Target number of participants

80

Participant exclusion criteria

1. Are pregnant or are likely to become pregnant during the study or breastfeeding.
2. Suffer from any major physical health disorder
3. Are currently seeking/receiving treatment for any psychiatric condition
4. Have asthma or any breathing difficulty (including sleep apnoea)
5. Have a cardiovascular condition or a fitted pacemaker
6. Have any liver or kidney disorder
7. Have had a ‘collapsed lung’
8. Have difficulties metabolising vitamin B12
9. Have anaemia
10. Have history of stomach ulcers
11. Have high or low blood pressure
12. Have a current ear or sinus infection or a bad cold
13. Have epilepsy
14. Have ever had neurosurgery
15. Are diabetic
16. Have had any recent dental work or dental infection/inflammation
17. Have had any adverse reaction to nitrous oxide in the past
18. Use recreational drugs more than once a week
19. Are unable/unwilling to abstain from drugs and alcohol for 24 hours prior to the study

Recruitment start date

04/09/2019

Recruitment end date

04/01/2020

Locations

Countries of recruitment

United Kingdom

Trial participating centre

University College London
Clinical Psychopharmacology Unit Research Dept Clinical, Educational and Health Psychology Univerity College London Gower Street
London
WC1E 6BT
United Kingdom

Sponsor information

Organisation

University College London

Sponsor details

Gower Street
London
WC1E 6BT
United Kingdom
0207 679 2000
uclh.randd@nhs.net

Sponsor type

University/education

Website

https://www.ucl.ac.uk/

Funders

Funder type

Charity

Funder name

Find a Better Way

Alternative name(s)

Funding Body Type

Funding Body Subtype

Location

Results and Publications

Publication and dissemination plan

Results will ultimately be published in peer reviewed academic journals. Pre-publication versions of the manuscripts may be published on appropriate sites prior to publication (e.g. https://www.biorxiv.org). Publication of results relating to (i) psychosis-like and psychedelic effects and (ii) alcohol-like effects and their moderation by bipolar phenotype may be published separately.

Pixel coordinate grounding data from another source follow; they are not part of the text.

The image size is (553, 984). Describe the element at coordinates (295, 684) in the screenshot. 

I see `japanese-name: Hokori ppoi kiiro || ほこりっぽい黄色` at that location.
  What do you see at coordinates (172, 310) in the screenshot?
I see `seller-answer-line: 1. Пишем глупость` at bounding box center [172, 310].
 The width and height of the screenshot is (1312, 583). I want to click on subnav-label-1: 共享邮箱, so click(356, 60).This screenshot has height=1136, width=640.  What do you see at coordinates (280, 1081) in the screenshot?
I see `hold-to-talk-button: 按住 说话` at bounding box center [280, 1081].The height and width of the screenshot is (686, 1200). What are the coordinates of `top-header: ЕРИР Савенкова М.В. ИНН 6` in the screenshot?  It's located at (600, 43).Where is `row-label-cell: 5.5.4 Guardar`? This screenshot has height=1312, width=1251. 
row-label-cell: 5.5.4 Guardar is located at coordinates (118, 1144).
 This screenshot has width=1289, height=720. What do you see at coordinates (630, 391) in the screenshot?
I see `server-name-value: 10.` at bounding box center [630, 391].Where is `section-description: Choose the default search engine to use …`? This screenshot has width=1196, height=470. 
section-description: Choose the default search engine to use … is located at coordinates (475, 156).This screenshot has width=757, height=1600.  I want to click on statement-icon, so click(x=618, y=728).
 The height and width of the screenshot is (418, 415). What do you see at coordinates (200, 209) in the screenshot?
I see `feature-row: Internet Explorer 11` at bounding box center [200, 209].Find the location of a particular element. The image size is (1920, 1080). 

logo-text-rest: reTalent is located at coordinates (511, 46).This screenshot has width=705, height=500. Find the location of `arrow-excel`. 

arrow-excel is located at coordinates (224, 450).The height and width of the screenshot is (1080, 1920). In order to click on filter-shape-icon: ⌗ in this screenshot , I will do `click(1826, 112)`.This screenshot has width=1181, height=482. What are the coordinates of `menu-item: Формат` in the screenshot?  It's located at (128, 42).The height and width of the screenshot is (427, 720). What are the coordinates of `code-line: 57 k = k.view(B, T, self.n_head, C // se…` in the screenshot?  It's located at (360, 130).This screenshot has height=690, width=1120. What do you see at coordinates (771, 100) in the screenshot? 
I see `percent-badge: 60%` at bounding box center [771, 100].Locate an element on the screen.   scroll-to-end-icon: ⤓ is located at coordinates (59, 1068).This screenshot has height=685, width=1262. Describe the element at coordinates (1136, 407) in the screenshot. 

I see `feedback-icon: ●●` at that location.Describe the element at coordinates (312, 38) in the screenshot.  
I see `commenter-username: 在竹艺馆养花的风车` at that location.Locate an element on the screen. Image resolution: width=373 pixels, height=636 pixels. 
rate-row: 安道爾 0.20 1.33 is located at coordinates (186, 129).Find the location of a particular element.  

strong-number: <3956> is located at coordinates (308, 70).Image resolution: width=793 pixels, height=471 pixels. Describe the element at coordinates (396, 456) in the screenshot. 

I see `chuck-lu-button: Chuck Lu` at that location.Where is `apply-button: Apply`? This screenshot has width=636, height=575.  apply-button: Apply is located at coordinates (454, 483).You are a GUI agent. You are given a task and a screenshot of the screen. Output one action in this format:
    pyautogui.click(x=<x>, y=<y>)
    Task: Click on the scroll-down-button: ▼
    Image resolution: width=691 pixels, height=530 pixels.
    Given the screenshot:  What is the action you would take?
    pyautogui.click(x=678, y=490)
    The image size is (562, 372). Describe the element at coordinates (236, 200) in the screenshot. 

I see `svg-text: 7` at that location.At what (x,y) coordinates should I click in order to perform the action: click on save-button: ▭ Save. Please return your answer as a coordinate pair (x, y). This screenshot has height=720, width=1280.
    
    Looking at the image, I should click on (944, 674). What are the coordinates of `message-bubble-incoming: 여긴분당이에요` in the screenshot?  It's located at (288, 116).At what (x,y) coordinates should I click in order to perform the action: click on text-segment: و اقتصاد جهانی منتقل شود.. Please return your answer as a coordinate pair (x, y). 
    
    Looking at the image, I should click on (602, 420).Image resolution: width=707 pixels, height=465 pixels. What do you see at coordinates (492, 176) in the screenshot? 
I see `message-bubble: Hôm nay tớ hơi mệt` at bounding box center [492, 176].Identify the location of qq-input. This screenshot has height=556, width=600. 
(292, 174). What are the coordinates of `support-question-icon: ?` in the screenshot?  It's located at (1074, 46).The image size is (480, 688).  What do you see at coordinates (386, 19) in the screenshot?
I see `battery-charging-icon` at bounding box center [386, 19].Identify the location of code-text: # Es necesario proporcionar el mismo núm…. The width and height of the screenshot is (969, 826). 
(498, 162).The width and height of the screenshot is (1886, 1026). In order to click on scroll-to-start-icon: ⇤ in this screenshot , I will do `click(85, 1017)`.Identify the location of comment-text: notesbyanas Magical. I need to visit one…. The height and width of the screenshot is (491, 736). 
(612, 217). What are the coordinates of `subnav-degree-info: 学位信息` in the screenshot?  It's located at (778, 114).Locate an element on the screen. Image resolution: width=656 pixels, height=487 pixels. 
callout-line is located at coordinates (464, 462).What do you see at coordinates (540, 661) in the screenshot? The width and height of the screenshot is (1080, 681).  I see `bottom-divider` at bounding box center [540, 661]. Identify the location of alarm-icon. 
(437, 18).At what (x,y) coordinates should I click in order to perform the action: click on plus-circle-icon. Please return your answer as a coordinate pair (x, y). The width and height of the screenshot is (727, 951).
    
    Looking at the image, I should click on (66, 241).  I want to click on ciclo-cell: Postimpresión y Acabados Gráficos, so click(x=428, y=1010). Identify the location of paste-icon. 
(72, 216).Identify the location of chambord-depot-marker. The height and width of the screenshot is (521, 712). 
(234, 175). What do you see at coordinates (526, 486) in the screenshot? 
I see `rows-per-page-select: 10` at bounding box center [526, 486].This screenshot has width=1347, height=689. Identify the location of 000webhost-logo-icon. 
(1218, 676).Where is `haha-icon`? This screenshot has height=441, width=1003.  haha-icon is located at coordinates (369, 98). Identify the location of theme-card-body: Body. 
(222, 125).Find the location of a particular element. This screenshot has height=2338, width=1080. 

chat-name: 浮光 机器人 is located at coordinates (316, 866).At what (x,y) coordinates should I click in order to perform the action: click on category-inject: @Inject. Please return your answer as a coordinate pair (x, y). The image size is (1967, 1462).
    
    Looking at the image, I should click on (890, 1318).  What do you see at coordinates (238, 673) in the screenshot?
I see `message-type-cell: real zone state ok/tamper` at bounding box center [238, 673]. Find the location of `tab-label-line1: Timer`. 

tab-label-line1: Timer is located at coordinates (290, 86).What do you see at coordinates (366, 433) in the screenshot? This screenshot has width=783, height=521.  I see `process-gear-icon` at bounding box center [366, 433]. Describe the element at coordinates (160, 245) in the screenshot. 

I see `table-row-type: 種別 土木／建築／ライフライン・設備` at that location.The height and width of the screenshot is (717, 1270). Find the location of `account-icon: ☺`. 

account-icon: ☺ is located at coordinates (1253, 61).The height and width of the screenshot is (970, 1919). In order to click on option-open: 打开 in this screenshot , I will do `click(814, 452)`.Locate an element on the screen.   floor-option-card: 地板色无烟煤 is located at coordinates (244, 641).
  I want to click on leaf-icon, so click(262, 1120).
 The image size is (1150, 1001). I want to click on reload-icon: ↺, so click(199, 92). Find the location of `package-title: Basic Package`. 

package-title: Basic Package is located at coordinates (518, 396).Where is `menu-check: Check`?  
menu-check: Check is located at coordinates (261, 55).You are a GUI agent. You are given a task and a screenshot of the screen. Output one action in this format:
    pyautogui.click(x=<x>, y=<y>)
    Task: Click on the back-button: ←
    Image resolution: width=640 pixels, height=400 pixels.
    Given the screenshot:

IPD sharing statement: the datasets generated during the current study will be available upon reasonable request from Professor Sunjeev Kamboj (sunjeev.kamboj@ucl.ac.uk), Principal Investigator. The data will be available from approximately Jan 2021. Data will include relevant group allocations and outcome variables and will be anonymised.

Intention to publish date

01/09/2020

Participant level data

Available on request

Basic results (scientific)

Publication list

Publication citations

Additional files

Editorial Notes

28/08/2019: Trial's existence confirmed by the University College London Research Ethics Committee.